The mesh metal layer 250 may be provided on a lower portion of the mark metal layer 260. The mesh metal layer 250 may be in physical contact with a lower surface of the mark metal layer 260. As shown in FIG. 5, the mesh metal layer 250 may include at least one hole H extending in the vertical direction (Z-axis direction). According to embodiments, a cross-section of the hole H taken along the X-Y plane may have a square shape. However, the shape of the hole H is not limited thereto, and the cross-section of the hole H taken along the X-Y plane may have a circular or polygonal shape. Also, the metal layer 250 can have a lattice or grid type structure, a series of channels, or another layout of alternating metal and empty space areas.

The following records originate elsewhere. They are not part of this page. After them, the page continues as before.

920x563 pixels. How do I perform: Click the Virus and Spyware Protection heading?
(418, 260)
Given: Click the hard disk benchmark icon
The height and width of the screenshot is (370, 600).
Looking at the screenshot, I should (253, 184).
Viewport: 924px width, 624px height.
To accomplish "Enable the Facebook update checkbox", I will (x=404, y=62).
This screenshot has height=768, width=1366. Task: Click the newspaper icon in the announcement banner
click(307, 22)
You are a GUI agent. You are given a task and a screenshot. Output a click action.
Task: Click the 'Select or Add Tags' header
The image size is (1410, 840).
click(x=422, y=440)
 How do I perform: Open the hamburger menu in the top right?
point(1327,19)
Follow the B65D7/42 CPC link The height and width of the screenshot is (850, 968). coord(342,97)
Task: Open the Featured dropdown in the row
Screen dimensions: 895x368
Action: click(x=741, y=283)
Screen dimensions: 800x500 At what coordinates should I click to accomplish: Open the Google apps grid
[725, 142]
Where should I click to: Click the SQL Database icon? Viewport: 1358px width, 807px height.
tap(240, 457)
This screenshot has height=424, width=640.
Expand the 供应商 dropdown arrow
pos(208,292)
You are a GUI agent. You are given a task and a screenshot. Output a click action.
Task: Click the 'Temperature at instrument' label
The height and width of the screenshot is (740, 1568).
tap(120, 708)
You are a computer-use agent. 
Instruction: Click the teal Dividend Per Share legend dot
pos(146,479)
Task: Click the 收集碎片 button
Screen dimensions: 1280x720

In some embodiments, the second redistribution insulating layer 210 may not be provided in the hole H of the mesh metal layer 250. That is, the hole H of the mesh metal layer 250 may be an empty space. In some embodiments, the second redistribution insulating layer 210 may be provided in the hole H of the mesh metal layer 250. In this case, the second redistribution insulating layer 210 provided in the hole H of the mesh metal layer 250 may have a shape extending in the vertical direction (Z-axis direction).

According to embodiments, the mesh metal layer 250 may have the same overall shape as the mark metal layer 260 when viewed from above in the vertical direction (Z-axis direction). For example, when a cross-section of the mark metal layer 260 taken along the X-Y plane has a tetragonal shape, the mesh metal layer 250 may have a tetragonal shape when viewed from above in the vertical direction (Z-axis direction). A lateral surface of the mesh metal layer 250 may be on the same plane as a lateral surface of the mark metal layer 260.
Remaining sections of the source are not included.